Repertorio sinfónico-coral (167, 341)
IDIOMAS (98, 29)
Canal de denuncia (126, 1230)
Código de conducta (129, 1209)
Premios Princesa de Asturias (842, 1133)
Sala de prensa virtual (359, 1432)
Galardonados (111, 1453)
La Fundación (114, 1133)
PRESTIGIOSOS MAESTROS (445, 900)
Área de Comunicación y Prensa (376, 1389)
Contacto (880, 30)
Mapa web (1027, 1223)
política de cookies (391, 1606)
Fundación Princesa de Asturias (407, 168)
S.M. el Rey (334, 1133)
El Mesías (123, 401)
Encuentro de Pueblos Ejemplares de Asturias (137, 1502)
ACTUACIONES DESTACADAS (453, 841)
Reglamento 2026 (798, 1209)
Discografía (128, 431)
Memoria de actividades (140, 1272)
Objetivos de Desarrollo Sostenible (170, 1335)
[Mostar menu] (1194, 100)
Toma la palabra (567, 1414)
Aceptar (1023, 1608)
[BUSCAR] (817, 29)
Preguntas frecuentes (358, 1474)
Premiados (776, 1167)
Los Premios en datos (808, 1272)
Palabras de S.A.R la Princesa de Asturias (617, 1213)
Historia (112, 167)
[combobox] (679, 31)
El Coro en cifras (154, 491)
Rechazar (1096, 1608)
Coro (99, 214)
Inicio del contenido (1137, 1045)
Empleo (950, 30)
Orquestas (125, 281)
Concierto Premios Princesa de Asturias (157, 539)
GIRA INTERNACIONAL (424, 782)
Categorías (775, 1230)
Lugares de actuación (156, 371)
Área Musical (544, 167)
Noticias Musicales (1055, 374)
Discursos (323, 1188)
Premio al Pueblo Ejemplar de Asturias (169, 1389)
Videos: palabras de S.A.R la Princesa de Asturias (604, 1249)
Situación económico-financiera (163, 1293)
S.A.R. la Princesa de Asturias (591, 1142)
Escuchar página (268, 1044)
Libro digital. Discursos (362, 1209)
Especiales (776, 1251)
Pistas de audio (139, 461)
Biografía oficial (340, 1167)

> Assigned task
An exact copy of every line above is what this asks for.

> Answer to the problem
Repertorio sinfónico-coral (167, 341)
IDIOMAS (98, 29)
Canal de denuncia (126, 1230)
Código de conducta (129, 1209)
Premios Princesa de Asturias (842, 1133)
Sala de prensa virtual (359, 1432)
Galardonados (111, 1453)
La Fundación (114, 1133)
PRESTIGIOSOS MAESTROS (445, 900)
Área de Comunicación y Prensa (376, 1389)
Contacto (880, 30)
Mapa web (1027, 1223)
política de cookies (391, 1606)
Fundación Princesa de Asturias (407, 168)
S.M. el Rey (334, 1133)
El Mesías (123, 401)
Encuentro de Pueblos Ejemplares de Asturias (137, 1502)
ACTUACIONES DESTACADAS (453, 841)
Reglamento 2026 (798, 1209)
Discografía (128, 431)
Memoria de actividades (140, 1272)
Objetivos de Desarrollo Sostenible (170, 1335)
[Mostar menu] (1194, 100)
Toma la palabra (567, 1414)
Aceptar (1023, 1608)
[BUSCAR] (817, 29)
Preguntas frecuentes (358, 1474)
Premiados (776, 1167)
Los Premios en datos (808, 1272)
Palabras de S.A.R la Princesa de Asturias (617, 1213)
Historia (112, 167)
[combobox] (679, 31)
El Coro en cifras (154, 491)
Rechazar (1096, 1608)
Coro (99, 214)
Inicio del contenido (1137, 1045)
Empleo (950, 30)
Orquestas (125, 281)
Concierto Premios Princesa de Asturias (157, 539)
GIRA INTERNACIONAL (424, 782)
Categorías (775, 1230)
Lugares de actuación (156, 371)
Área Musical (544, 167)
Noticias Musicales (1055, 374)
Discursos (323, 1188)
Premio al Pueblo Ejemplar de Asturias (169, 1389)
Videos: palabras de S.A.R la Princesa de Asturias (604, 1249)
Situación económico-financiera (163, 1293)
S.A.R. la Princesa de Asturias (591, 1142)
Escuchar página (268, 1044)
Libro digital. Discursos (362, 1209)
Especiales (776, 1251)
Pistas de audio (139, 461)
Biografía oficial (340, 1167)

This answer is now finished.